The two questions are as follow and the image attached shows all my steps towards attempting to solve them:
a) $1+ \log y = \log (y+3)$: I am missing something since my steps do not make sense. IF I collect the $\log y$ terms, they cancel each other out when I bring it to the other side to isolate for $y$.
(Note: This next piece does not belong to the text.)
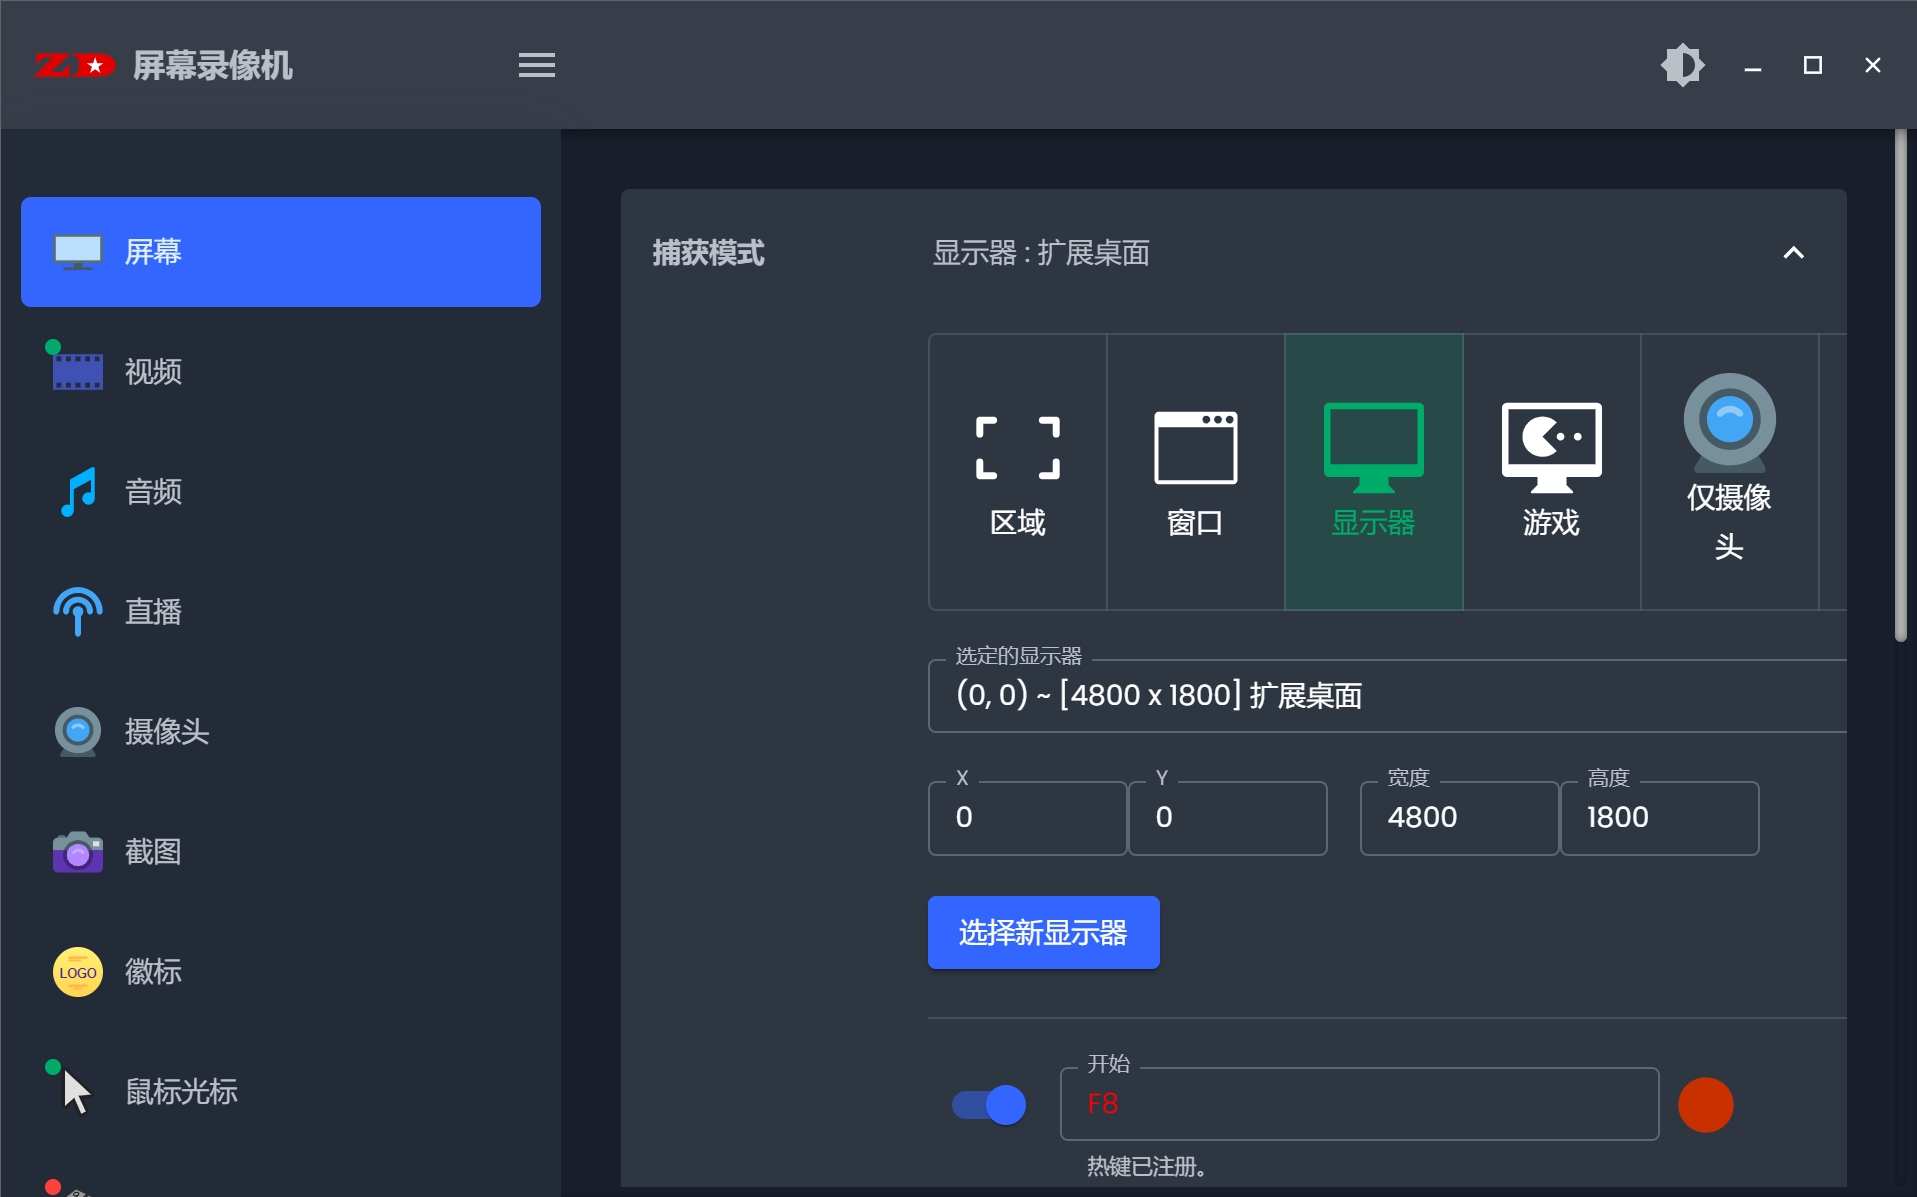
Task: Click the 选择新显示器 button
Action: tap(1043, 932)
b)$\log_2 (x - 3) + \log_2 (x + 5) − \log_2 (x + 15) =0$: I managed to get two solutions $x= -5$ and $x = 4$, but when I input those values into the original equation, my answer does not equal $0$. I reject $-5$ as an erroneous root because it results in negative values for log. So with $x=4$ left, I get: \begin{align*} \log_2(1) + \log_2(9) - \log_2(19) & = \frac{\log_2(9)}{\log_2(19)} && \text{used product and quotient rules}\\ & = 0.7462285999 \end{align*} so l.s. does not equal r.s.
I appreciate any help or tips you may offer, thank you.
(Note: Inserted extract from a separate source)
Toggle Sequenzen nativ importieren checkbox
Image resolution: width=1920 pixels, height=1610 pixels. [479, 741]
a) I assume the base is 10
$1+\log(y) = \log(y+3)$
$1=\log(y+3) - \log(y)$ --> $1=\log(\frac{y+3}y)$
$10 = \frac{y+3}y$ ----> $10 = 1 + \frac3y$ ----> $y=\frac3{10-1}=\frac13$
What you're missing: Incorrect application of product rule for logarithms.
b) I assume the base is 2.
$\log_2(x-3) + \log_2(x+5) - \log_2(x+15)=0$. I'll move over the negative log to the right side.
$\log_2(x-3) + \log_2(x+5) = \log_2(x+15)$. Combine the left side.
$\log_2(x^2+2x-15) = \log_2(x+15)$. 2^(everything) comes next.
$x^2+2x-15=x+15$ ----> $x^2+x-30=0$ --> $(x+6)(x-5)=0$
$-6$ is invalid because you cannot have negative logarithms. Final answer: $5$.
Check:
$\log_2(5-3) + \log_2(5+5) - \log_2(5+15)=^?=0$
$\log_2(2) + \log_2(10) - \log_2(20)=^?=0$
$1+\log_2(\frac12)=^?=0$
$1-1=0$
What you were missing: A little mistake when you wrote down $x^2+2x-5$ instead of $x^2+2x-15$
I hope you're happy with everything!